Bachelorarbeit 2009 54 Seiten

Chemie - Biochemie


Table of Contents

1 Introduction
1.1 Breast Cancer
1.2 RNA Expression Profiling and Prediction
1.3 Conceptional Formulation and Objectives

2 Materials and Methods
2.1 Materials
2.1.1 Instruments and Consumables
2.1.2 Buffers and Chemicals for Nucleic Acid Purification
2.1.3 Nucleic Acids, Cell Lines and Tissue Samples
2.1.4 Synthetic Oligonucleotides
2.1.5 Chemicals and Kits for PCR
2.1.6 Software
2.2 Methods
2.2.1 General Approach
2.2.2 Purification of Nucleic Acids
2.2.3 Creation of a Standard Reference RNA Pool
2.2.4 Real-Time Kinetic RT-PCR
2.2.5 Designing Dually Labeled Primer-Probe Sets
2.2.6 Dilution of Primer-Probe Sets
2.2.7 Setup of Singleplex kPCR Assays
2.2.8 Evaluation of Different Reporter Dyes
2.2.9 Controlling of Primer-Probe-Set Performance
2.2.10 Testing Combinations of Two Sets (Duplexing)
2.2.11 Testing Combinations of Three Sets (Triplexing)

3 Results
3.1 Identification of Suitable Reporter Dyes
3.2 Evaluation of Primer-Probe-Performance
3.3 Identification of Suitable Duplex Combinations
3.4 Identification of Suitable Triplex Combinations

4 Discussion
4.1 Statistical Evaluation of Primer Performances
4.1.1 Slope
4.1.2 Efficiency
4.1.3 Y-Intercept
4.2 Suitable Reporter Dyes and Quencher
4.3 Optimization of Assays and kinetic RT-PCR Parameter

5 Summary

6 Literature

7 Appendix
7.1 Abbreviations
7.2 Figures
7.3 Tables
7.4 Oligonucleotide Sequences
7.5 Origins of Breast Cancer Samples for MAVPOOL080623a
7.6 Acknowledgements

1 Introduction

1.1 Breast Cancer

“Cancer” describes a group of various diseases, where cells start changing their molecular structure and begin to grow and to supersede normal cells. Cancer is induced by numerous different elicitors, which finally all lead to an interference of the genetically regulated balance between cell cycle and apoptosis. Although every organ in the human body can be afflicted with cancer, there are significant differences in frequency relating amongst others to age, sex, geographic region and personal habits.

In the industrialized countries, breast cancer is the leading cause of death for women at the age between 30 and 60 years. With estimated 636.000 incident cases in the developed countries and 514.000 in the developing countries, breast cancer is the most prevalent cancer type among woman worldwide [World Cancer Report 2008].
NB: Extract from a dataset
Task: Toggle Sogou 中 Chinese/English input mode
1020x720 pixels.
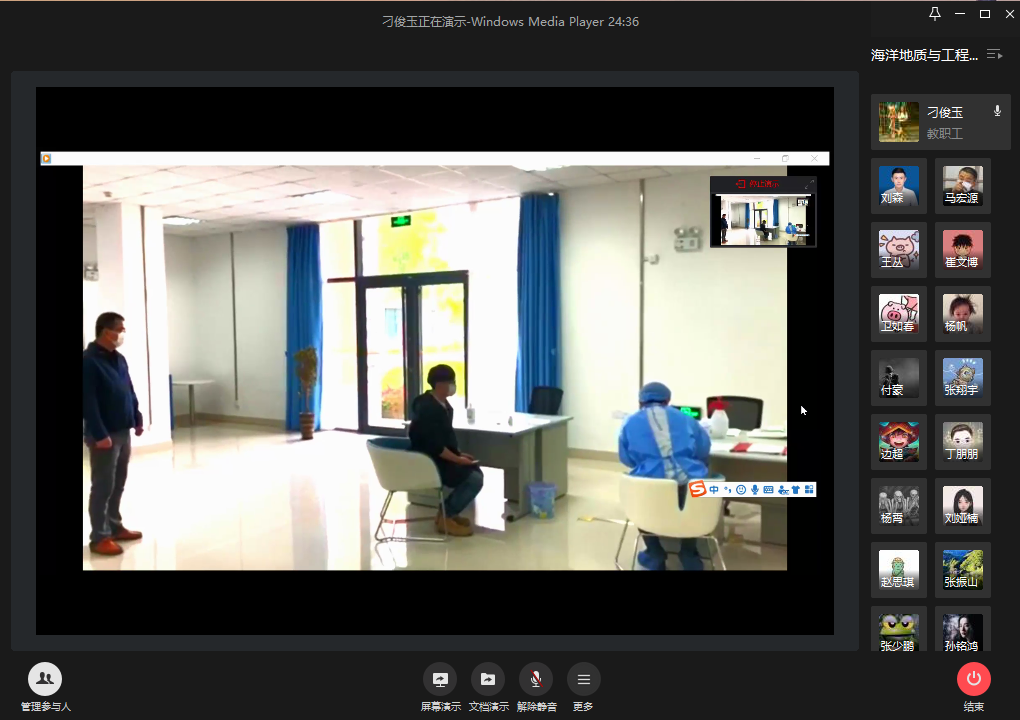Action: tap(714, 490)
Once detected, the cancer is classified based upon pathological characterizations of the tumor or a biopsy and the lymph nodes. A clinical way of characterizing the tumor is the TNM-classification, which describes the size of the tumor (T), the number of affected lymph nodes (N) and the existence of distant metastases (M). The histological classification characterizes the carcinoma according to its structural and cellular appearance and the amitosis rate leading to a grading from 1 to 3. An immuno-histological examination provides information about the estrogen- and the progesterone-receptor- and about the Her-2/neu-status [Wolff A et al 2007].

Breast cancer is a very heterogeneous disease. There are basic classifications that are unquestioned, even today. Recent studies confirmed the need to determine well known markers (i.e. estrogen (ER) and progesterone (PR) receptor status [Garcia-Closas M, 2008] or HER2 status [Science Daily, 2007]), but the large variety of subtypes and the corresponding different molecular pattern impede a uniform treatment.
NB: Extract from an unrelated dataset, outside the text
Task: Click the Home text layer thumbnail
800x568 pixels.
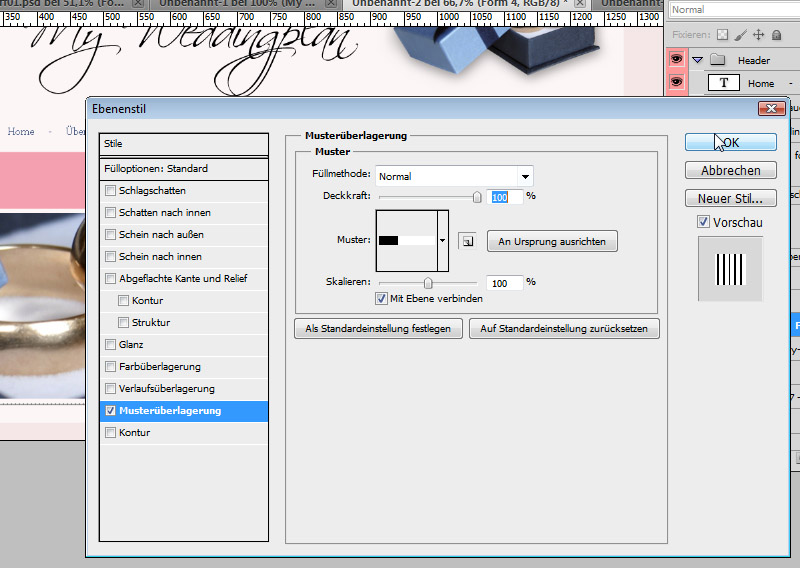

Although already today other factors than anatomical classifications are being taken into consideration, there exists a need for further biological markers to assist the physician in charge with his evaluation. Beside the diagnostic recognition, the choice of appropriate therapy and the prediction of prognosis are goals that should be reached in order to prevent early stage cancer patients from therapies that provide minimal benefit but reduce their quality of life by intense adverse reactions [Ganz PA et al 2004].

1.2 RNA Expression Profiling and Prediction

Already today there are numerous genes associated with breast cancer occurrence, therapy selection and prognosis [van ‘t Veer LJ et al 2002]. These profiles can be generated by different techniques, like DNA-microarrays or kinetic polymerase chain reaction (kPCR). The kPCR displays the handier platform for research laboratories in terms of choices of genes. It was the method of choice during this work.
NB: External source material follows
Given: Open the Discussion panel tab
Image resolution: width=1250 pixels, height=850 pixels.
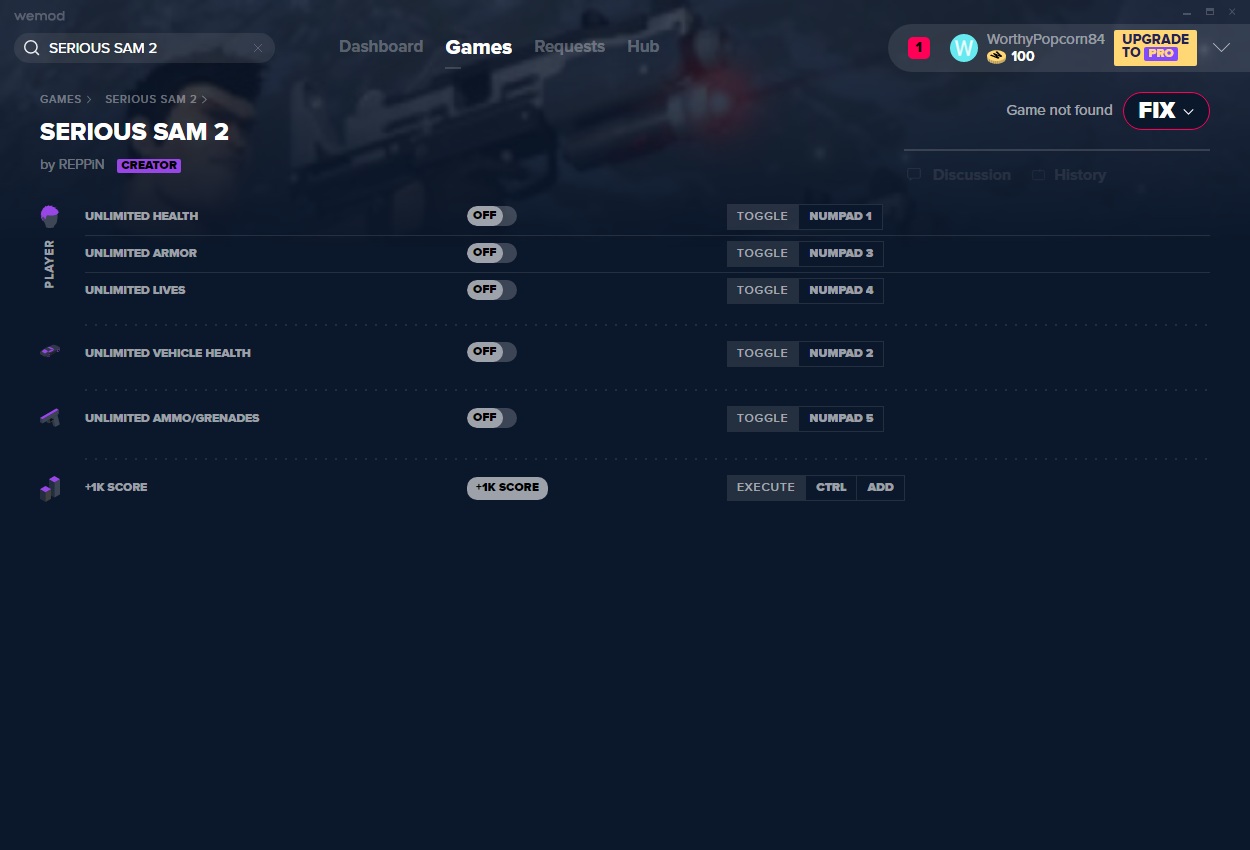Looking at the screenshot, I should pos(959,175).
Besides choosing the appropriate genes for analysis, there are several other elementary requirements that may lead to solid results like a statistical relevant number of tissue samples and a dependable and accurate follow-up documentation of the patient’s disease history. Within this follow-up, clinical parameters and important events like the recurrence of tumors, discovery of metastasis or demise must be documented. These parameters can then be correlated to gene expression profiles by extensive statistical analysis [Buyse M et al 2007].

Targeting patients with lymph-node-negative breast cancer, Siemens Healthcare Diagnostics designed a diagnostic assay to predict the probability of developing distant metastasis after surgery within 5 to 10 years. This kPCR-based quantification method draws upon several previously determined and selected genes, and uses formalin-fixed, paraffin-embedded (FFPE) tissue samples of 310 patients from the Department of Obstetrics and Gynecology, Johannes-Gutenberg-University Mainz, Germany [Stropp U et al 2008]. After quantifying these genes of interest (GOI) and normalizing on housekeeping genes (HKG), the determined amounts were correlated with comprehensive statistical data of the patients. Finally an algorithm was developed to predict the forecast of patients and to determine their need for chemotherapy.

This diagnostic assay consists of 9 GOIs, 2 HKGs and 1 DNA control and is performed within a 96-well polypropylene plate.

To verify suitable algorithms, they have to be confirmed within control groups. 7 different algorithms were developed by in-house statisticians, who applied different mathematical approaches. These 7 algorithms were then applied to control groups to determine the most reliable and reproducible method.

1.3 Objectives

The goal of this work was to reduce the amounts of wells per patient and assay by transforming the existing 12 singleplex assays into duplex- and triplex-formats, in order to increase the number of samples per plate or to allow more reference-control genes within a multiplex assay.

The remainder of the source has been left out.